Deal accepted on air proved to be too costly in the long run

If you watched the latest episode of the CBC-TV reality series “Dragons’ Den,” you would have seen Goulds native Ed Barrett and his business partners in a bidet attachment company come away with a deal.

Dragon Michael Wekerle, a Canadian merchant banker and financier, offered them $250,000 for 35 per cent equity in Florida-based Superior Bidet, operated by Barrett and his stepbrothers, Mark and Carlos.

“Many of the deals that actually happen on the show involve a considerable period for due diligence,” says Barrett. “After we left the show with the deal in mind we had the opportunity to really go over the numbers and where we were at with the business before we made a decision to move forward or not with the deal.”

Ultimately, the 35 per cent request was too steep — they went in offering 10 per cent for the same investment — and the bidet brothers made the decision to decline Wekerle’s offer.

“Are there things that maybe Wekerle could have added to benefit us and to help us along? Absolutely, but giving up a third of the company to jumpstart something that we really see as the way of the future just wasn’t in the cards right now,” he explains.

“Although it would have provided certain avenues for us to go after a lot of information we don’t have in our repertoire, we really feel that the three of us and the strategy we’ve taken … that’s something we can do without that investment.”

None of the other five dragons seemed willing to bite.

Michelle Romanow said the brothers needed to refine the product channels and marketing; Joe Mimran didn’t like the design or the evaluation; Jim Treliving suggested bidets aren’t popular enough for it to take off; and Manjit Minhas was skeptical of the brothers’ optimistic sales projections.

Arlene Dickinson, meanwhile, was out because Wekerle’s offer was too good to beat.

Where the brothers see opportunity, the dragons saw risk.

“There’s 500 million toilets in North America and to us that screams opportunity, but to an investor in a society that doesn’t realize the concept of what we’re trying to do yet, that’s a concern,” Barrett said.

The bidet brothers, however, remain undaunted and are opting to focus on the positives that can stem from their “Dragons’ Den” appearance.
“We wanted an investment, we wanted a partner, but we went into it knowing that at the very least we had the opportunity to tell millions of people what we do,” says Barrett. “That opportunity is worth far more than $250,000.”

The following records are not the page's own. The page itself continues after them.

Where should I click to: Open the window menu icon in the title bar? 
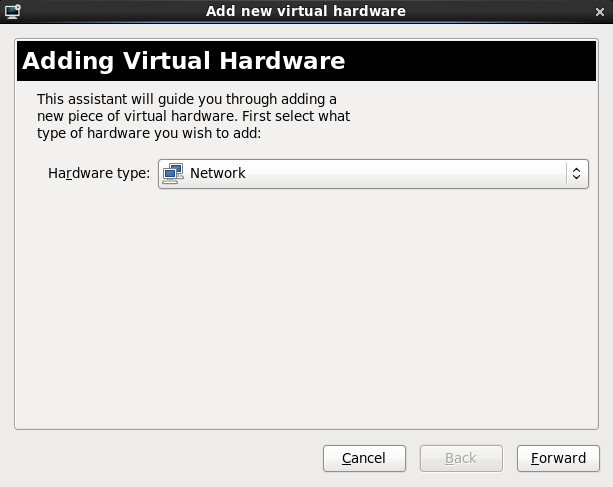[x=13, y=11]
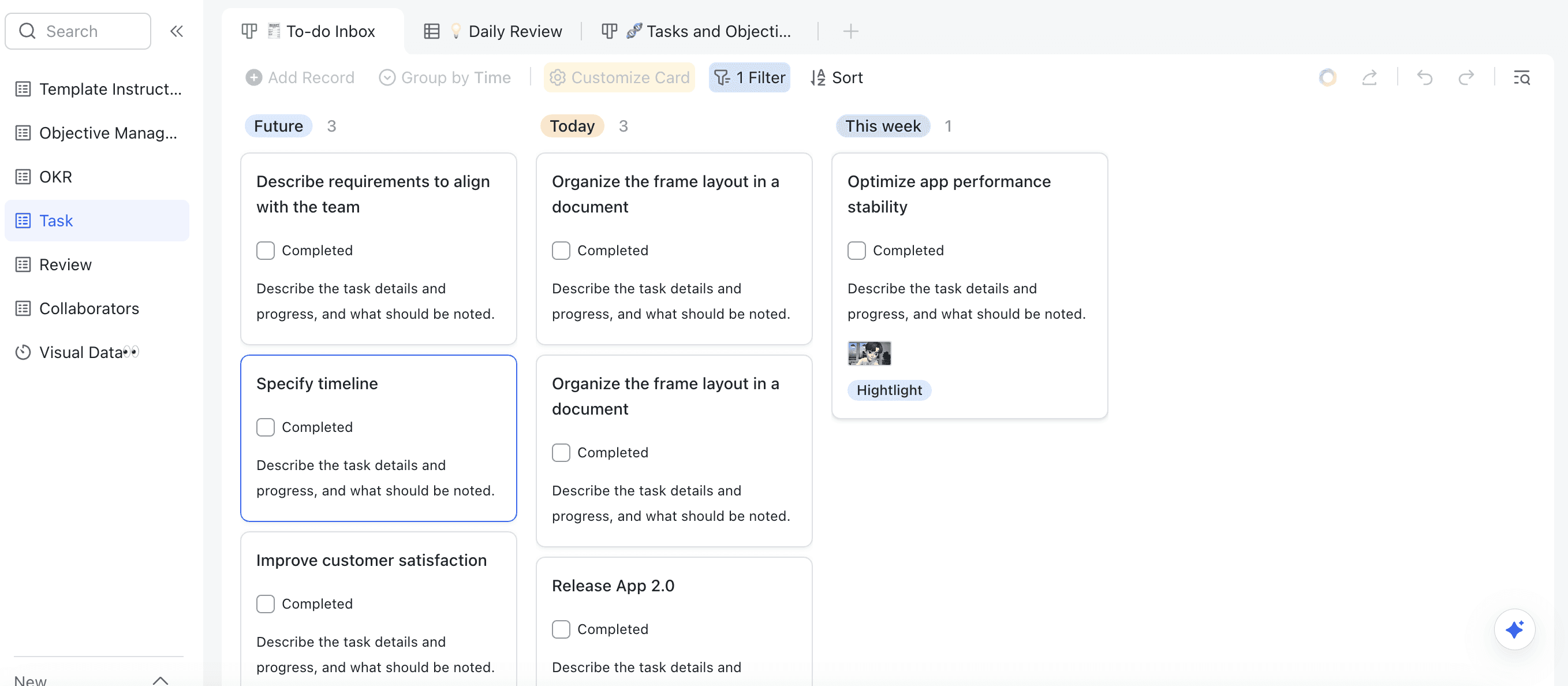This screenshot has width=1568, height=686.
Task: Click the undo arrow icon
Action: (1424, 77)
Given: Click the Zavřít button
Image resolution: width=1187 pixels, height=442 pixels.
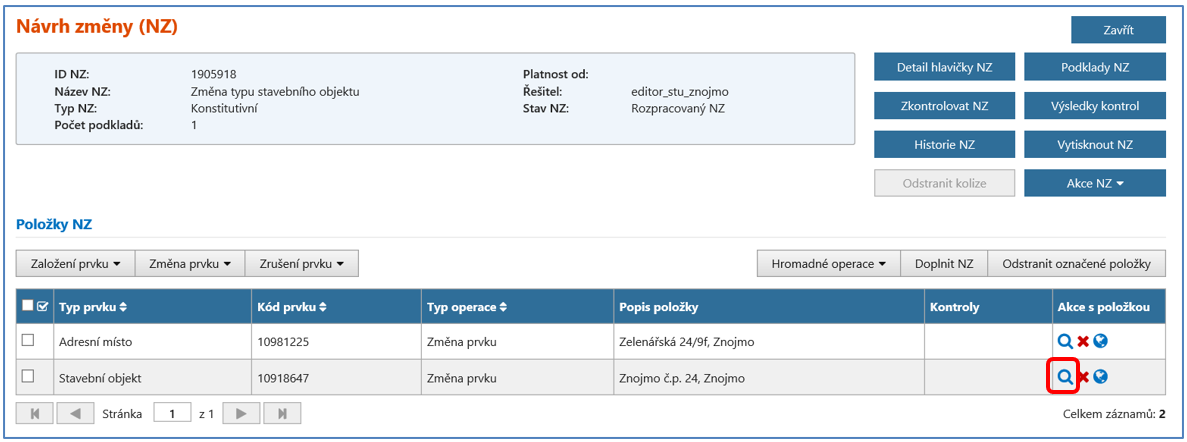Looking at the screenshot, I should coord(1118,30).
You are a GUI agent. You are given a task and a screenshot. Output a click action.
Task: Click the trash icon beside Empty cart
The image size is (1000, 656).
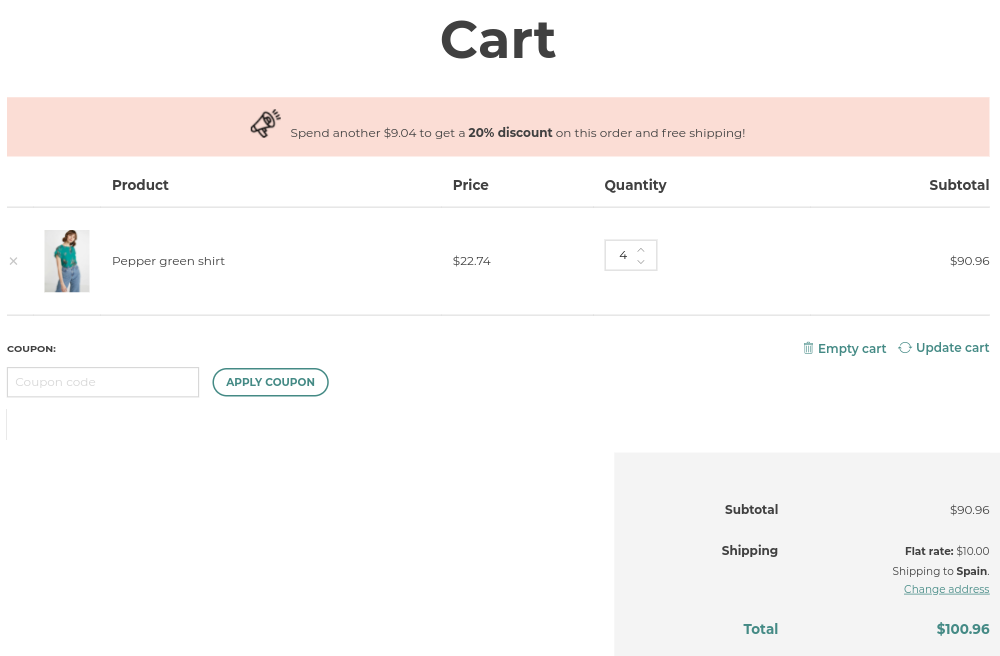[808, 348]
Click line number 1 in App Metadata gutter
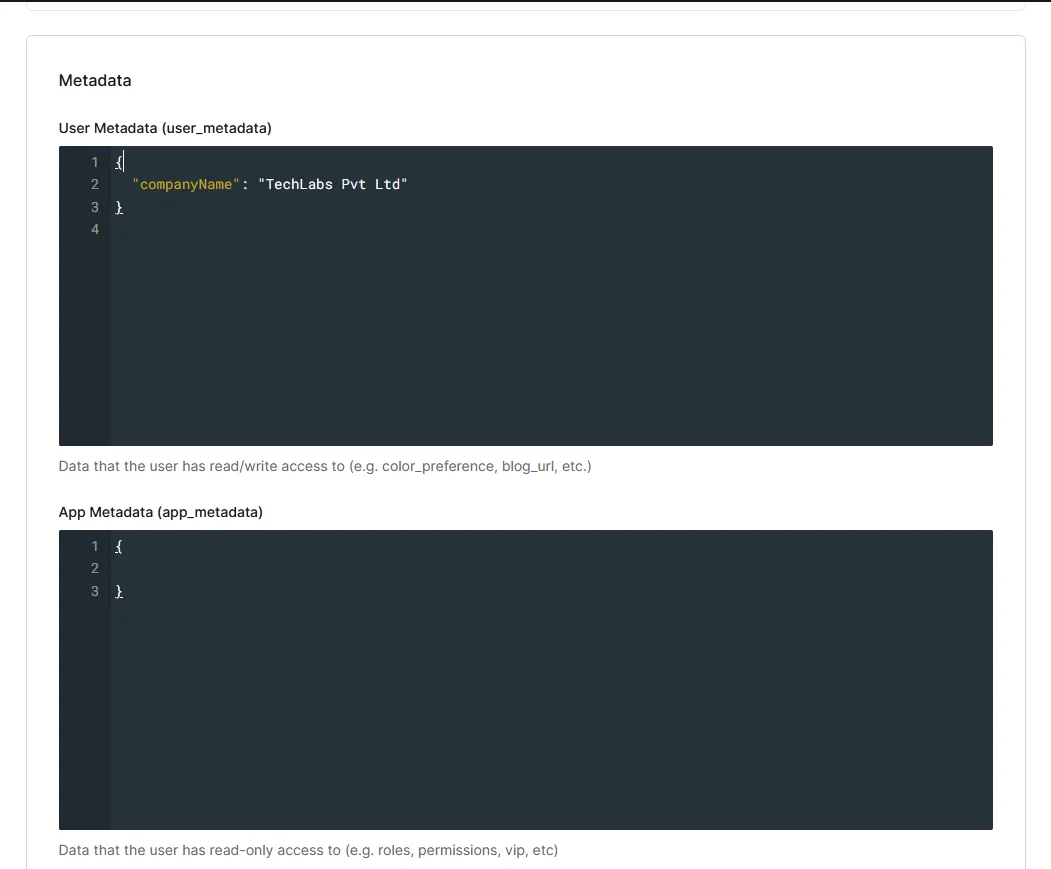 [95, 546]
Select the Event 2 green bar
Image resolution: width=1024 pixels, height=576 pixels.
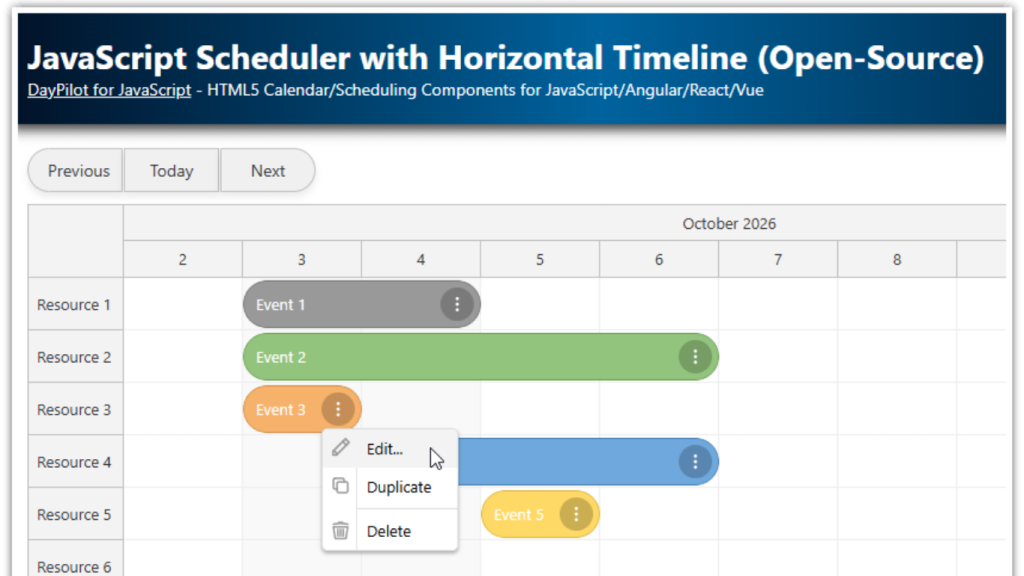(x=450, y=357)
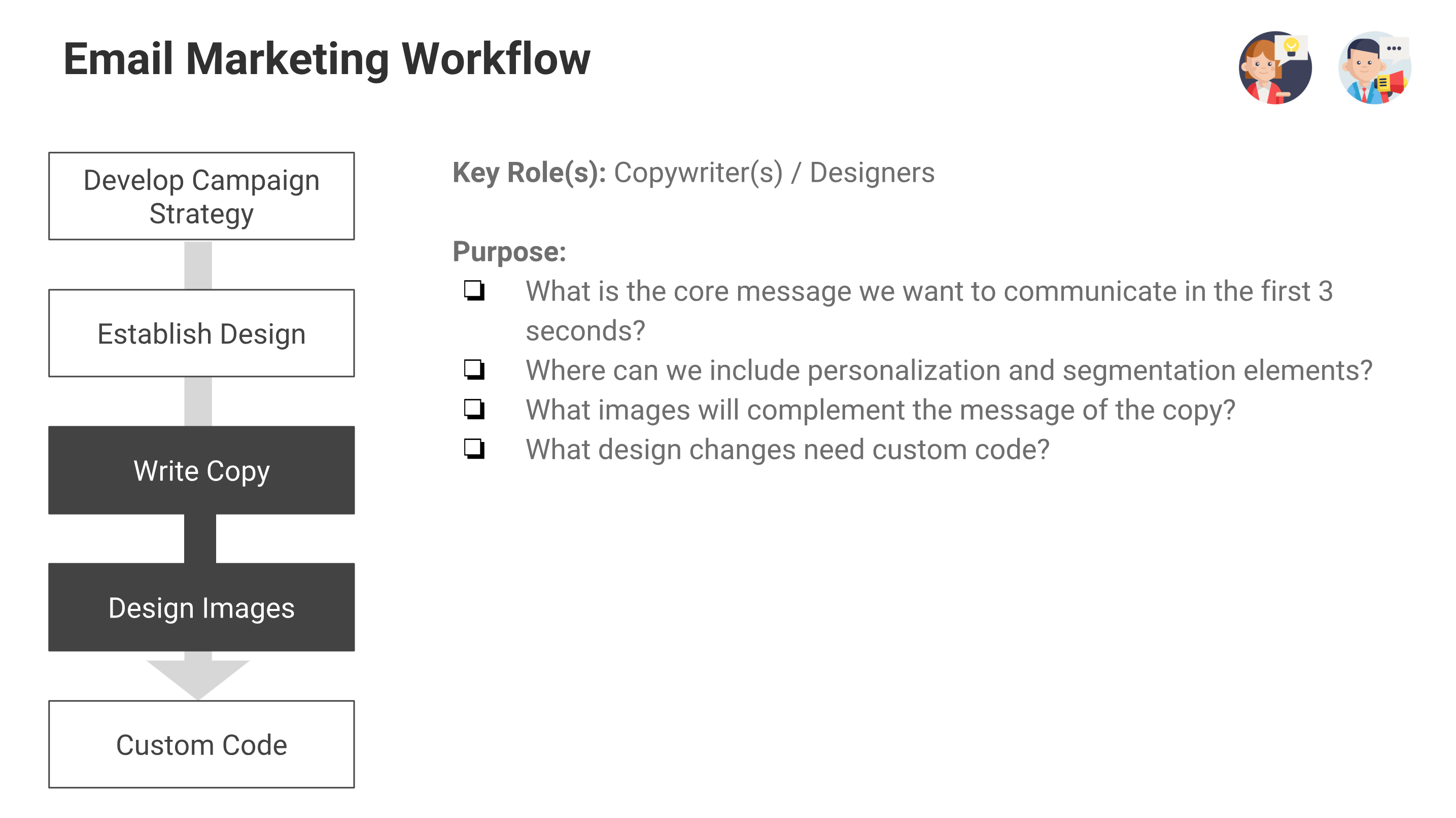Check the custom code design changes checkbox
The height and width of the screenshot is (818, 1456).
pyautogui.click(x=474, y=449)
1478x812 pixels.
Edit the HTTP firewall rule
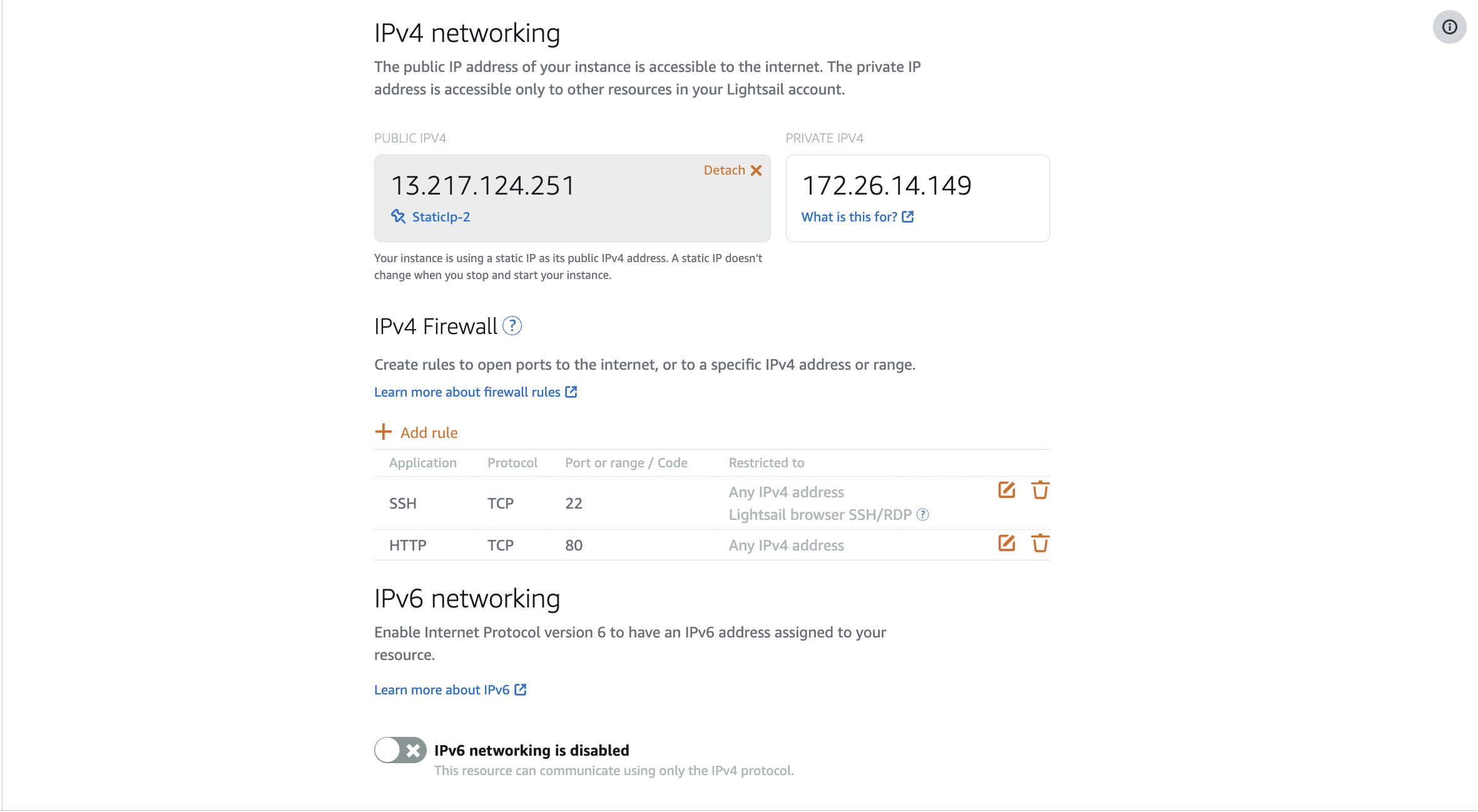click(x=1006, y=543)
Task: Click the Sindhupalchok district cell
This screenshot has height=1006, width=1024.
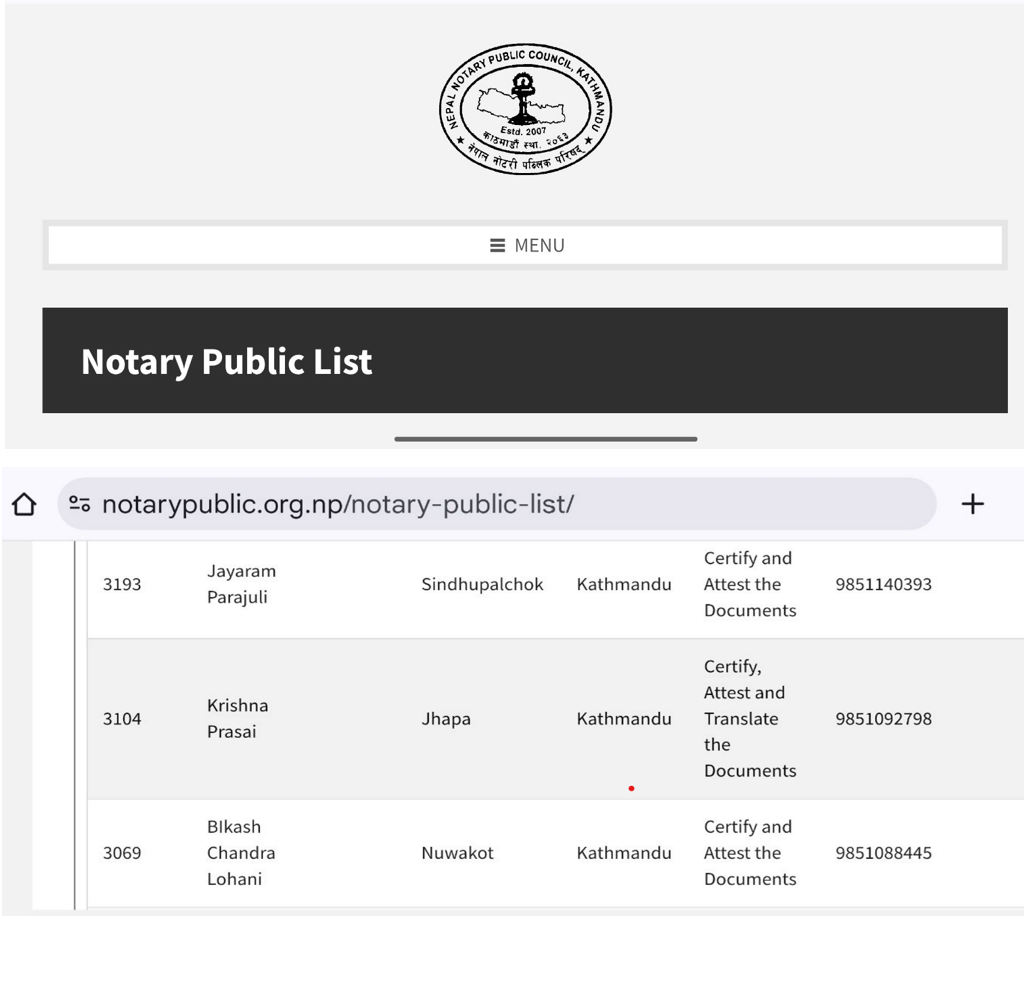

All money matters aside, the appearance was a fun- and pun-filled affair that started with the brothers running beneath an arching stream of water shooting from one toilet to another.
Barrett kicked things off by using a plastic cup to catch some water and offered the dragons a drink before downing a healthy gulp himself.
“In order to show people what our product does, we needed to have fully functional units. That’s difficult to do on TV, especially in a closed set because they don’t allow water on the set, for example.”
Barrett says he spent weeks trying to come up with a product demonstration, even consulting with friends who are plumbers and an engineer to fine-tune the design.

The show’s producers are already planning for the 2018-19 season and have scheduled a suite of live auditions across the country throughout the late winter and early spring. They’re set to be in St. John’s on March 17.

Barrett’s best advice for entrepreneurial hopefuls who plan to attend with hopes of making the show is to prepare and pre-script their pitch, but be ready to improvise on the spot.

“The more questions they have the better it is. It gives you the opportunity to stray away from that scripted pitch and make it original and make it your own.”